In a memo requesting that Chansley be kept in detention, Justice Department lawyers in Arizona wrote that “strong evidence, including Chansley’s own words and actions at the Capitol” show that rioters’ intent was to “capture and assassinate elected officials.”
Watkins said Chansley “like a lot of other disenfranchised people in our country, felt very, very, very solidly in sync” with Trump.
“He felt like his voice was, for the first time, being heard,” Watkins said. “And what ended up happening, over the course of the lead-up to the election, over the course of the period from the election to Jan. 6 — it was a driving force by a man he hung his hat on, he hitched his wagon to. He loved Trump. Every word, he listens to him.”
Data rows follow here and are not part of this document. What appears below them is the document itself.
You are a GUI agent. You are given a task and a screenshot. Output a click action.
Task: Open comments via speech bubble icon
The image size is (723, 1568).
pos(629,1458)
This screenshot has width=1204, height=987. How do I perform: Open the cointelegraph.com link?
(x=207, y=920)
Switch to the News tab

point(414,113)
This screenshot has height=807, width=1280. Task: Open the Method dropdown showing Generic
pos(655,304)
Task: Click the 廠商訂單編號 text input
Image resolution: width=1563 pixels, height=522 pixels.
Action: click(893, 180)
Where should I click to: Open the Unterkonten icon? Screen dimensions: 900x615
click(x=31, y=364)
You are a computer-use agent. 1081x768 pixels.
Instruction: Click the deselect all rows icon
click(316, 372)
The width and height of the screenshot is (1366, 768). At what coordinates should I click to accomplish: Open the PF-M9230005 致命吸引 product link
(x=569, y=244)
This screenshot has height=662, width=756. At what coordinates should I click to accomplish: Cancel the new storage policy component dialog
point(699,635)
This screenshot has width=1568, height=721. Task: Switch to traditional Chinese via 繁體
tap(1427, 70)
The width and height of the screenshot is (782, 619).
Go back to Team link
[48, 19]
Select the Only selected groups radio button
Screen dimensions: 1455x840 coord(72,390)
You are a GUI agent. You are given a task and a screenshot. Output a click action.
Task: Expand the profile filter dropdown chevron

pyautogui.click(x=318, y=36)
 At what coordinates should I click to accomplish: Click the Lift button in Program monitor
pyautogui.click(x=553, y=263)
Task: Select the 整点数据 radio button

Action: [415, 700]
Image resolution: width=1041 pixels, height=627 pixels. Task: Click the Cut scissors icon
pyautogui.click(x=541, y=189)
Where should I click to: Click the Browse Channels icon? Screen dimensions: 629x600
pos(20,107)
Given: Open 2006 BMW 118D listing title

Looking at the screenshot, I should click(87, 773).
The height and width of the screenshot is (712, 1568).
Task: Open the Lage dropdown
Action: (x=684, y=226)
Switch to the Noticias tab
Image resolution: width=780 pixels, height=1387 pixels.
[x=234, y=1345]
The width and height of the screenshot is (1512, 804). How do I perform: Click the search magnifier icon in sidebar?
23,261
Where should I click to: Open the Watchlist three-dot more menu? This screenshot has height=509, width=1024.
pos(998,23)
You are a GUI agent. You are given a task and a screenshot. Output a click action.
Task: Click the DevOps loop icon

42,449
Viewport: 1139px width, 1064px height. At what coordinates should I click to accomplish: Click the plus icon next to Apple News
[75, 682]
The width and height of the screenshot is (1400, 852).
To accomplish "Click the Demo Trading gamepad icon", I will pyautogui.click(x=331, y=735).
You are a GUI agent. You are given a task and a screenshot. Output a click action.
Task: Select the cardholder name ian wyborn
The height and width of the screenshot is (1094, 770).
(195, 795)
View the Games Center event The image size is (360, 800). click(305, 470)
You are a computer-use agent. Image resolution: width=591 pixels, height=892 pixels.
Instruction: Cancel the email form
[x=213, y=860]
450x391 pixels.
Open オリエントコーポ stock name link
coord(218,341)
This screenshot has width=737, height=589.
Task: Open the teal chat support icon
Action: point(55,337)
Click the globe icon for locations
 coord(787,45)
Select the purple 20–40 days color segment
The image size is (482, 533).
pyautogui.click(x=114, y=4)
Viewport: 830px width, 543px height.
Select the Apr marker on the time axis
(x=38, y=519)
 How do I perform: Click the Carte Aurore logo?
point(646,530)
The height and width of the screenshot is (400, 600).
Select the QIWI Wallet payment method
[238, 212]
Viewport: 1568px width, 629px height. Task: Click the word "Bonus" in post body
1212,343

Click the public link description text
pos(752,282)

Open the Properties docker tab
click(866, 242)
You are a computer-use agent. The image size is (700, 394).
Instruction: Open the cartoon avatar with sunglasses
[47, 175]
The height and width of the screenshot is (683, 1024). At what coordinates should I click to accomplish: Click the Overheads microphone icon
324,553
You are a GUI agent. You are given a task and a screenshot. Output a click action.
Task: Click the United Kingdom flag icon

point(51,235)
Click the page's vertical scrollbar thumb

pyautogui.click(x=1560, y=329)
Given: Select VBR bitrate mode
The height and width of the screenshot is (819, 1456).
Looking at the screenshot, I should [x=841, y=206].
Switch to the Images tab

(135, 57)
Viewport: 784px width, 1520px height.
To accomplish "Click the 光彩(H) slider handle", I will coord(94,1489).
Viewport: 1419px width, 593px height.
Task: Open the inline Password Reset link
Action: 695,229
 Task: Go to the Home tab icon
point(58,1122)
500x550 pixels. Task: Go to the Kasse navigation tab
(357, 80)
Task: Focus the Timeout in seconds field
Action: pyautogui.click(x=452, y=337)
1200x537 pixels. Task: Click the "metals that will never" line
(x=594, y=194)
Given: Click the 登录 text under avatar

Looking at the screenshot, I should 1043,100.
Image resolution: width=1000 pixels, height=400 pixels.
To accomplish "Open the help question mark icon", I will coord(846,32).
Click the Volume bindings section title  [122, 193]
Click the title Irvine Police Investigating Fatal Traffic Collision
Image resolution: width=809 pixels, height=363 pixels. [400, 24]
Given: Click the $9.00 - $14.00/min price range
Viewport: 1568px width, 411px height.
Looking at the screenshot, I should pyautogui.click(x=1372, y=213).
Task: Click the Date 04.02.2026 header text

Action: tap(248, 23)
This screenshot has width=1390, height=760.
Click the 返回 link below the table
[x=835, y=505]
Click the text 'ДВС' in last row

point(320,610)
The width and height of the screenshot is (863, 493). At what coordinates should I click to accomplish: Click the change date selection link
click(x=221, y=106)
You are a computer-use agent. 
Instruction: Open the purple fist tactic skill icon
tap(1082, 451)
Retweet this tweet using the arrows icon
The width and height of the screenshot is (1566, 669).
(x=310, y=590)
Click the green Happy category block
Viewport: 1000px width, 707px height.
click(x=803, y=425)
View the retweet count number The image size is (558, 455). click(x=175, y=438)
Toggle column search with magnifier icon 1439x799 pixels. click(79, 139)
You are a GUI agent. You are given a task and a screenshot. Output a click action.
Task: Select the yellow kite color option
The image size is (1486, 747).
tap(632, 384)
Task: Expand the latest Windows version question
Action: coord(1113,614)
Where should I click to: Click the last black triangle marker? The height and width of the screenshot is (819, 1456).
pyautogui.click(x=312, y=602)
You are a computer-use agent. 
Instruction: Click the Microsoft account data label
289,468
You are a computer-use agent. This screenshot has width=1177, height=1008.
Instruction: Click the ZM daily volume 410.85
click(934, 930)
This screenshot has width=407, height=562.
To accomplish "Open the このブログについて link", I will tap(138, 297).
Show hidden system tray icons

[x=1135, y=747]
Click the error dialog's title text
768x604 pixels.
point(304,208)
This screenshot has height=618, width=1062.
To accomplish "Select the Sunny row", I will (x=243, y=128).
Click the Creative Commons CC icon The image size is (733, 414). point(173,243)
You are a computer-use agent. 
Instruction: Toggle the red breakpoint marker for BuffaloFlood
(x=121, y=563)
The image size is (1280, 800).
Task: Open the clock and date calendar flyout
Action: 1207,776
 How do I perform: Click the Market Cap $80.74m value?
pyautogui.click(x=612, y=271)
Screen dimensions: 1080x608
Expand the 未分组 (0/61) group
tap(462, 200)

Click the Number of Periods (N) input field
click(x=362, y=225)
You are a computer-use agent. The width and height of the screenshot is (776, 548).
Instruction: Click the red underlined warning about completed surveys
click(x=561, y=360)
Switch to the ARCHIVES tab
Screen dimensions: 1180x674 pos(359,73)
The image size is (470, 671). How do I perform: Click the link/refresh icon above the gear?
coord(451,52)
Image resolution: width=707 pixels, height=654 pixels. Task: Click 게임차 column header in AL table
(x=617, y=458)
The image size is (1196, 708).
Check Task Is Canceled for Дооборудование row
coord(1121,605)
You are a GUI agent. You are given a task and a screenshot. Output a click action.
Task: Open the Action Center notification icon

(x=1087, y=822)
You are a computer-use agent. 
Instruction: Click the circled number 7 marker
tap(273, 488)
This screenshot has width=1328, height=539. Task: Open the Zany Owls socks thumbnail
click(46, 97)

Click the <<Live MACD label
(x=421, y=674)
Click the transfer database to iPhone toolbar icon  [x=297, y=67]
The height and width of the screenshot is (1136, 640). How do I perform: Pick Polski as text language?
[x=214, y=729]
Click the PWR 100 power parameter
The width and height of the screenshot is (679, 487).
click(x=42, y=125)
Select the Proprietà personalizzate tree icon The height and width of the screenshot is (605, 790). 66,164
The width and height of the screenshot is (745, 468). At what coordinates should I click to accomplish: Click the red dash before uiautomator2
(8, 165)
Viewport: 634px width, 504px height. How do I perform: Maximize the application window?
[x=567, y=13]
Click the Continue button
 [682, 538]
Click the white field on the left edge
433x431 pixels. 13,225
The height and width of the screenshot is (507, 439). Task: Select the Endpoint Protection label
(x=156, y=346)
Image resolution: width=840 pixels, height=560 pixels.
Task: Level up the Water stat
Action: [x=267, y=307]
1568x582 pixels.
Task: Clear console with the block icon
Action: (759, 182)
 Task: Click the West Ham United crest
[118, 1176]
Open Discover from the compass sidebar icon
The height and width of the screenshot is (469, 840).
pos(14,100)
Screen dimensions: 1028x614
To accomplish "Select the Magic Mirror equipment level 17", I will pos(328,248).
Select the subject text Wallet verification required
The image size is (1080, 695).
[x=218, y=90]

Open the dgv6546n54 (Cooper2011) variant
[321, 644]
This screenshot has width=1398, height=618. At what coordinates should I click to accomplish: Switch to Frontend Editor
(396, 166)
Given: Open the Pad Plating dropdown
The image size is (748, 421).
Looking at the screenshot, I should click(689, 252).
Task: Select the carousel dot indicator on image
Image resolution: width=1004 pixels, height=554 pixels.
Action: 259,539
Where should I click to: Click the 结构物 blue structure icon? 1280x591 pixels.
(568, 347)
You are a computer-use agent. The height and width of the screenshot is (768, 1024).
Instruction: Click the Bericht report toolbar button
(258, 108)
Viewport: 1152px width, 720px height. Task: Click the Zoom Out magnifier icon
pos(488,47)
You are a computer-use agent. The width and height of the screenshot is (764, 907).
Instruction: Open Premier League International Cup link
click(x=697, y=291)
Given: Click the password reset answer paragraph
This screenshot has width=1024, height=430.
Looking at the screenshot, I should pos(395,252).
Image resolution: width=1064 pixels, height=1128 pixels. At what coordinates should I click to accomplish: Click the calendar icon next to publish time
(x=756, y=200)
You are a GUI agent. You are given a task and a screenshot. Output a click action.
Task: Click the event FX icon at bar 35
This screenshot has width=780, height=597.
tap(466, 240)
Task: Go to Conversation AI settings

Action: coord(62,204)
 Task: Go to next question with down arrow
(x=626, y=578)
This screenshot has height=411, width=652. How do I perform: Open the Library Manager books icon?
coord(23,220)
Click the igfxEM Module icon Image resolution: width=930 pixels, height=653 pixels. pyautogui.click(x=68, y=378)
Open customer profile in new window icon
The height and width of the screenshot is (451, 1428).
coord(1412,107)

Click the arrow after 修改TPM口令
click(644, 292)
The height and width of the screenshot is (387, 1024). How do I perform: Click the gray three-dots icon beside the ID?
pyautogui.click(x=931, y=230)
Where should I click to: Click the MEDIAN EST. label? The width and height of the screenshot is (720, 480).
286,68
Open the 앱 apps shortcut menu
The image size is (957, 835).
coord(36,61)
Ahead of the rioting at the Capitol, Trump held a rally at the White House urging his supporters to march on the Capitol while Congress met to certify President-elect Joe Biden’s Electoral College victory.
“If you don’t fight like hell, you’re not going to have a country anymore,” Trump said. He also said that “you’ll never take back our country with weakness. You have to show strength, and you have to be strong.”
Watkins argued that the president’s words “meant something, not just to my client.”
“They meant something to a lot of people,” he said. “They listened to those words. And those words meant something to them. And they had a right to rely on the words of their president that was strewed forth worldwide.”
“And they did. And now they’re turning around [and] they’re getting arrested, as well many should be.”
Nevertheless, Trump “needs to stand up and own these people,” Watkins argued. “He has an obligation to them. He has an obligation to our nation. It’s not going to happen.”
When asked by host Chris Cuomo what he would like the president to do, Watkins responded: “Oh, give a pardon.”
As Chansley’s attorney, “my role is not to judge somebody. My role is to be an advocate,” Watkins said. “If there’s one iota of a chance that the guy who’s the president of our country — who invited everybody down Pennsylvania [Avenue] — will give my client a pardon, you know what? I’m going to do it.”
He said he is not holding his breath thinking the president will pardon Chansley, but said, “with Trump, you never know.”
“He may say, ‘I want the guy with the horns.’ Next thing you know, maybe he’s represented by the shaman instead of Rudy Giuliani.”